Love and loss: A still from I Lost My Body

Love and loss: A still from I Lost My Body

Naoufel’s most vivid childhood memories have a hand in them. The time he savoured the warm beach-sand slipping across his tiny palms. The time his father taught him how to catch a fly: “Don’t aim at where it is, aim at where it will be”. The first time his mother put his fingers on the piano. The time they lifted him, closer to the stars, for him to dream of being an astronaut. And the time he pushed the mic of his beloved sound recorder closer to the wind, prompting that fatal accident.

Almost as an ode to the past, Naoufel lets the hand chart his future. He shadows a young lady and takes up carpentry – a handicraft – at her uncle’s workshop. To know her better, to fall for more than just her voice. The voice he once heard on an intercom speaker as a pizza delivery boy. This first “meeting” of theirs, in the lobby of an attritional Parisian building, played with all the five senses: Sight (they never saw each other), sound (they spoke), taste (he ate her pizza after failing to deliver it), smell (the extra onions) and touch (his fingers failed to unlock the door).

They later become friends when she, unaware of his pizza-spurred pursuit, dresses his injured finger. When she mentions her dream of visiting Antarctica, he illustrates how the hands alternatively pressing into each ear create the aural illusion of footsteps in the snow. He even builds her a wooden igloo. The hands . Always.

Helping hand

And so director Jeremy Clapin makes a touching love story about the hand. I Lost My Body is, at first glance, an animated film about a severed hand in search of its wounded body. It is a survival thriller of a part braving a primal city under construction — fending off rats, pigeons, dogs — to find its de-constructed whole. The hand wading through Paris by battling hostile native elements is reflected in Naoufil’s status as a dark-skinned migrant in a nation infamous for its brutal immigration policies. This is also echoed in the composition of Dan Levy’s haunting score. Listen to the film’s signature theme ( J’ai perdu mon corps ) closely: The electronic synth-like background track evokes the frenetic and modern soundscape of a perilous city. And the primary track — the traditionalism of a flute morphs into strings — evokes a soulful cry for help, like a name looking for its identity.

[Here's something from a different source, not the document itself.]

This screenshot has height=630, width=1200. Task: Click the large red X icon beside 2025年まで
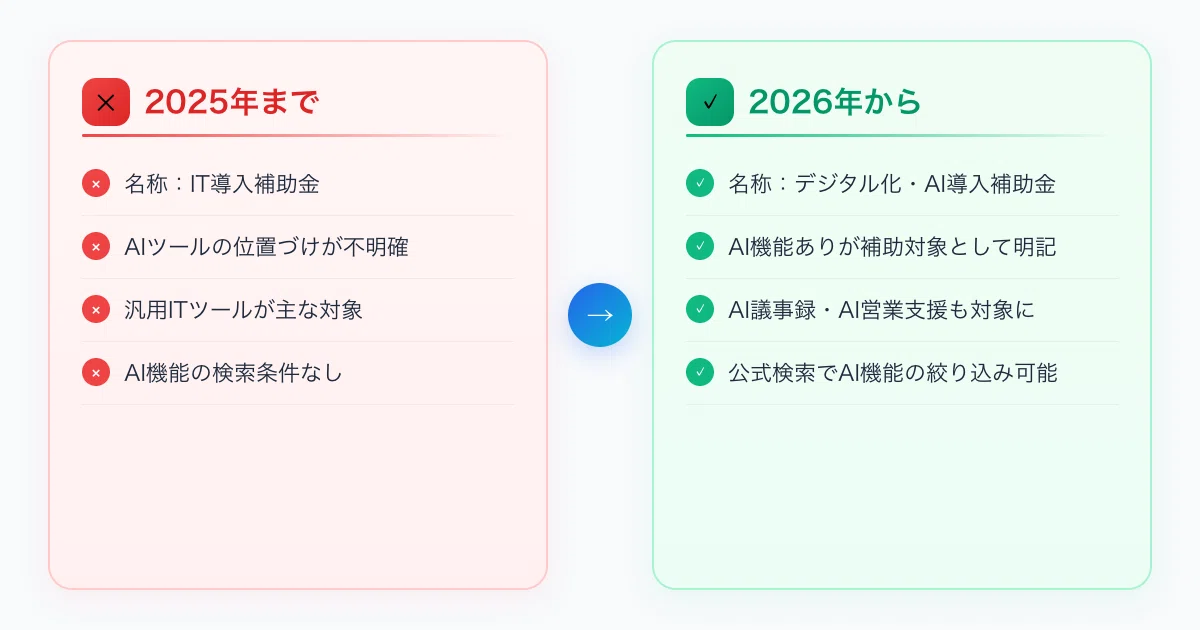click(106, 102)
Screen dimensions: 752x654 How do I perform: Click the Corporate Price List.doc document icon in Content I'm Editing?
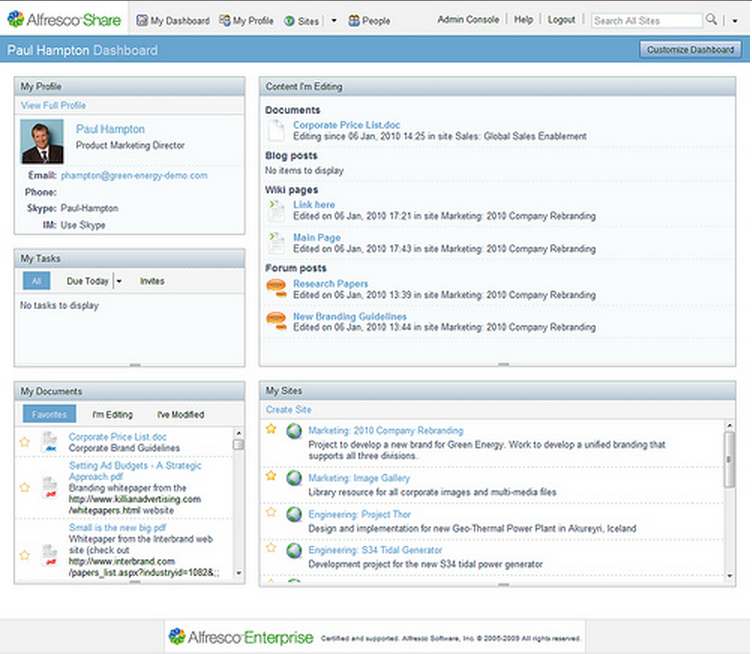click(276, 130)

But I Lost My Body is also a film about an emotionally severed man who discovers the fateful hand of heartbreak in the healing of a body. It is a hopeful tragedy about a displaced boy so conditioned to breaking figuratively that it takes a literal kind of brokenness to complete him. As an orphan, a loser and a lover, he is so used to having his feelings hurt that it takes the most physical medium of feeling – the human hand – to disappear for the pain to stop.

Heart and body

The trick lies in how the two narrative threads are not simultaneous: The adventures of the hand are juxtaposed against its memories of Naoufel easing his way into Gabrielle’s life. The closer it gets to finding him, the harder a rudderless Naoufel frames his idea of love as an anchor. The harder Naoufel chases the construct of companionship, the faster his hand marches towards a body reeling from destruction. The fingers remember so that, one day, the mind can forget.

When the hand reaches him, it connects the missing link in Naoufel’s mental circuit. By resting – fleetingly, like a pining ghost – in sync with the stunted arm, it aids a sleeping Naoufel to complete a recurring nightmare: The car accident, the impact, the dying parents. The fruition of this fractured memory liberates him from a lifetime of guilt. In a profoundly inventive closing sequence, a boy abandons his sense of touch — girl, hand — to embrace the art of feeling. A sense of an ending marries the sound of breaking free.

The hand watches Gabrielle listen to Naoufel’s sound recorder: He’s gone, but she visualizes his tension, his run-up, his leap off the terrace...and his landing. Their first meeting comes full circle: This time, she admires his sound without seeing him. It perhaps dawns upon her that Naoufel’s obsession with a recorder stemmed from the fact that sound travels slower than light: The sound of his life was always a beat behind the light of his destiny.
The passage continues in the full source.